_Alıştırma yönergesi_: Kaynak metne göre DC'nin geçtiğimiz hafta gerçekleştirdiği özel yayının adı nedir?

:: Kaynak metin ::

Geçtiğimiz hafta DC film dünyasından son haberleri bzlere sunduğu bir özel yayın gerçekleştirdi; Dawn of the Justice League. Marvel bu tip hareketleri kendi kanalında zaman zaman yapıyordu ve biz geekleri sevindiriyordu. DC bu konuda genelde daha muhafazakardı. Ama bu yayını izleyenler katılacaktır, hiçbiri Dawn of the Justice kadar başarılı değildi, ki bazı kısımlarına şurada ve şurada değindik. Ama bence görmeyenler duymayanlar için tüm yayını ayrı bir başlık altında yorumlamamız daha uygun olacaktı. Öğrendiklerimizi ayrı ayrı inceleyeceğim ama önce bir genel yorum yapayım istedim.

:::
:: Veri satırları ::

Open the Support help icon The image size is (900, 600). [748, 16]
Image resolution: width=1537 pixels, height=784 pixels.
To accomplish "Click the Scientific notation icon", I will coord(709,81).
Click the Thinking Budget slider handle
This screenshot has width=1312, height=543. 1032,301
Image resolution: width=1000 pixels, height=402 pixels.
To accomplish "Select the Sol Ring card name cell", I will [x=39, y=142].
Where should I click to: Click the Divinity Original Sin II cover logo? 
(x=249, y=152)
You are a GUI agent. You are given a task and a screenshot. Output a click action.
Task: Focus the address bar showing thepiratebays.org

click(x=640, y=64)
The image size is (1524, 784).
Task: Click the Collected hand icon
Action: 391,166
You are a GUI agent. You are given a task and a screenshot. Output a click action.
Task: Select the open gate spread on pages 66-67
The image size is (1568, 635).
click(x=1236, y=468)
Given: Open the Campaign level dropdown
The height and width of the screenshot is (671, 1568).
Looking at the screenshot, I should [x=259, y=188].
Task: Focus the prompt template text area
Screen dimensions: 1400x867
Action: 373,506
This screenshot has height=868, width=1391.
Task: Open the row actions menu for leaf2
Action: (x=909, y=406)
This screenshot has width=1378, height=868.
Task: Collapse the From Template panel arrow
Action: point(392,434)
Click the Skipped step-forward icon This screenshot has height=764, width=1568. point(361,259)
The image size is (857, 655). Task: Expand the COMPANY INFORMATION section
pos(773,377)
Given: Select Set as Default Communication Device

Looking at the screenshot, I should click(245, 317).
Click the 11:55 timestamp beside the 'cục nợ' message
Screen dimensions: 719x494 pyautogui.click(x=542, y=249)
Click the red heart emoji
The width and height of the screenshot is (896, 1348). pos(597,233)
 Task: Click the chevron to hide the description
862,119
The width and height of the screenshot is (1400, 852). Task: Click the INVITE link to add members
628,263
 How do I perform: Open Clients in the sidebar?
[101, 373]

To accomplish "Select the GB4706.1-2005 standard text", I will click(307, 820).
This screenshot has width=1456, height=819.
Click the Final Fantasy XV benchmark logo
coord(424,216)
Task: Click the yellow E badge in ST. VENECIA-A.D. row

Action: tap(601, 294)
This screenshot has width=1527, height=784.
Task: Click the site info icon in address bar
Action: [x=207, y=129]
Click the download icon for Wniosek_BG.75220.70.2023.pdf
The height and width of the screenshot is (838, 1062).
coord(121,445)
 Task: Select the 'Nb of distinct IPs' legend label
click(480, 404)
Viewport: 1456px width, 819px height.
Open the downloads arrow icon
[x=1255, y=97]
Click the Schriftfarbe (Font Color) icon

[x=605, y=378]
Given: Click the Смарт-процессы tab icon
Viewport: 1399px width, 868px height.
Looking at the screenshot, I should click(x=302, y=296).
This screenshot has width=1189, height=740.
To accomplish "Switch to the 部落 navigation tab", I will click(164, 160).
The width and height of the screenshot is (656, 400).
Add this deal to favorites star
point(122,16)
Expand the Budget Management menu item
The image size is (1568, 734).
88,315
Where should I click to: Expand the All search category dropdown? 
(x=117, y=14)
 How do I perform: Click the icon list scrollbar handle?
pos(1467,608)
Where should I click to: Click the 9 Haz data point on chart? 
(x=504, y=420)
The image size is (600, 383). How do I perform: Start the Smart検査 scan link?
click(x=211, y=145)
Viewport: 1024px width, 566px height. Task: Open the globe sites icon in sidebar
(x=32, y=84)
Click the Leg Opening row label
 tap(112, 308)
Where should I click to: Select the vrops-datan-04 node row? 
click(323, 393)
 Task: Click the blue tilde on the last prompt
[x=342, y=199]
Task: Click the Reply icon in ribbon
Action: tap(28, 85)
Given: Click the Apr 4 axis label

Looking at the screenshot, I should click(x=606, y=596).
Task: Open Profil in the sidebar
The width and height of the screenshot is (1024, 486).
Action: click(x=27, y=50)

:::

_Sonuç_: Dawn of the Justice League.